Advent Calendar Day 9

Time to give regular visitors with an interest in early labels from the UK, an opportunity to admire what must be one of the loveliest set of labels to come out of the early part of the 20th century. If we set up  a ‘Label of the Century’ competition the winner is one of these. Thanks to Mike, who sent me the images some time ago and this is the first time I have had an opportunity to do anything with them except wish they were mine. You can now do the same.  blackburn-brewery-co


  • Yorkshire Terrier

    I guess no-one thinks these labels have any merit at all. I disagree, even though they do not originate from the correct side of the pennines. How come they did not warrant any response?

  • Fascinated by beer labels

    Too obvious. They are lovely examples of the designers art and need little comment. Either that or people just don’t have enough energy.

  • PeteS

    Well I was getting around to saying yes they are nice. However why is one Best Mild Beer bearing a ‘2’ & one bearing a ‘3’. And is the IPA earlier or later than the other two or just a different design.

  • Peter D

    I am glad you asked that Pete. Blackburn was one of the first industrialised towns in the world. Tens of thousands of people flocked there to work in the mills. They needed refreshment after the long hours of work. These people were ‘wealth creators’ not the recipients of wealth and Mild was the drink of choice. Relatively inexpensive and in two styles, Light Mild and Dark Mild. My guess is that 2 was light and 3 was dark. The Light was what they drank immediately after work to lubricate the mouth and throat, Dark Mild was for later on because the chocolate malt gave that extra bit of flavour.
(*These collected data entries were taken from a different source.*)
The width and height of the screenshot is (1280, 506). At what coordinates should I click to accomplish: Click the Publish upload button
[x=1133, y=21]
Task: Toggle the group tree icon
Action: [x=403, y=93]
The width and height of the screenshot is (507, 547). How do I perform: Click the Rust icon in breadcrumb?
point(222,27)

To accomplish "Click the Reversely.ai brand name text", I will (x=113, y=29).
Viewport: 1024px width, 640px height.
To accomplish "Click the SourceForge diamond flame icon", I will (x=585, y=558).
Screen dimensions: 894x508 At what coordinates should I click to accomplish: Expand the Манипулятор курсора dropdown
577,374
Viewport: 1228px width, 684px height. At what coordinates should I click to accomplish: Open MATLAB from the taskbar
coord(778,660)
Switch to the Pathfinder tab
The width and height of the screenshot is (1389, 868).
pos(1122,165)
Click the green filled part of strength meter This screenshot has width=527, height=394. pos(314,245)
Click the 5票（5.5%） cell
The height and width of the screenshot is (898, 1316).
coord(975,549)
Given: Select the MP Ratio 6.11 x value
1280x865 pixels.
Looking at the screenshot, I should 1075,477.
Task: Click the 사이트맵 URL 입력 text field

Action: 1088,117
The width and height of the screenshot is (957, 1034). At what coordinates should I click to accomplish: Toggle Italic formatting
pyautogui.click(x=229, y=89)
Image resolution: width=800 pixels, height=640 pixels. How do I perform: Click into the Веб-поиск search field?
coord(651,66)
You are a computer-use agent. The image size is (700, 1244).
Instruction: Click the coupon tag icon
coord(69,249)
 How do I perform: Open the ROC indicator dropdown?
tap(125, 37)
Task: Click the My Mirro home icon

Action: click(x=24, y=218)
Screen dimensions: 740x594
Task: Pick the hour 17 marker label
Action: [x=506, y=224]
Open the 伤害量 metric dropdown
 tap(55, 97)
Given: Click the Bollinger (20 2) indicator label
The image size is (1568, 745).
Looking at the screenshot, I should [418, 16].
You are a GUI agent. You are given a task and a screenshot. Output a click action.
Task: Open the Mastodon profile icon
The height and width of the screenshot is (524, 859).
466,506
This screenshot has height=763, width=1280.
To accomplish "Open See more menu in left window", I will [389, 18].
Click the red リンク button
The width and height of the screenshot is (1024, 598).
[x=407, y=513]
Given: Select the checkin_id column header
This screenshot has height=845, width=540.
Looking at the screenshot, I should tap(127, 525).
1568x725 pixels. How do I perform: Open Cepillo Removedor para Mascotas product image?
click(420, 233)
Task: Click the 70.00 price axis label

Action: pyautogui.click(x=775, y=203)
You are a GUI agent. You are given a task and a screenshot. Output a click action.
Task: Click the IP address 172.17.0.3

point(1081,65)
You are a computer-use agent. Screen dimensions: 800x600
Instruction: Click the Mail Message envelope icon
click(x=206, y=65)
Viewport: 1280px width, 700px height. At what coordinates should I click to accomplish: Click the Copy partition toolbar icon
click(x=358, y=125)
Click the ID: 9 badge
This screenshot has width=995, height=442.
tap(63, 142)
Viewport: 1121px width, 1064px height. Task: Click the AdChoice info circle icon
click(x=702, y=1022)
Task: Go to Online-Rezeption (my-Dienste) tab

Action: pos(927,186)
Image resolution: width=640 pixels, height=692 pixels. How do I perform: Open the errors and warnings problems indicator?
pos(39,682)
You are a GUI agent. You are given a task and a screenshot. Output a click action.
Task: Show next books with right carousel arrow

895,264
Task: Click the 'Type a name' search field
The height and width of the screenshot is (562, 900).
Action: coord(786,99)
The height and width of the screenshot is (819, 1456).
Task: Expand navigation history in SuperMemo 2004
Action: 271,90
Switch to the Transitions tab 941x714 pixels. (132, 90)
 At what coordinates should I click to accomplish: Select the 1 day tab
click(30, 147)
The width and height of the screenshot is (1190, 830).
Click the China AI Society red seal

IPA was a drink for a different class of person and so inevitably had a different style of label.

  • Dale Adams

    A very lovely three labels! Not sure that I have ever seen a ‘heart’ shaped label before. Does anyone out there know of others? I would also be interested to know exactly how ‘early in the 20th century’ these labels were used. Prior to WWI??

  • Peter D

    The brewery closed in 1928, a casualty of a series of slumps in the cotton industry, which reduced the demand for beer. The use of Ltd as the abbreviation for Limited rather than the earlier Ld, would imply these were post WW1, but these gems of history are very difficult to pin down now.

  • PeteS

    Thanks for info re differing ‘Milds’ Peter. I wonder why there was not greater differentiation between the two. Although I suppose if you were ‘local’ you knew what was what.
    Dale re heart shaped labels I believe I recall an Irish Guinness bottler with one. Will have a look when time allows.

  • Dale Adams

    Not only great labels but also a lot of very good knowledge to go with them! That’s why I love Labology! Thanks guys for all the info!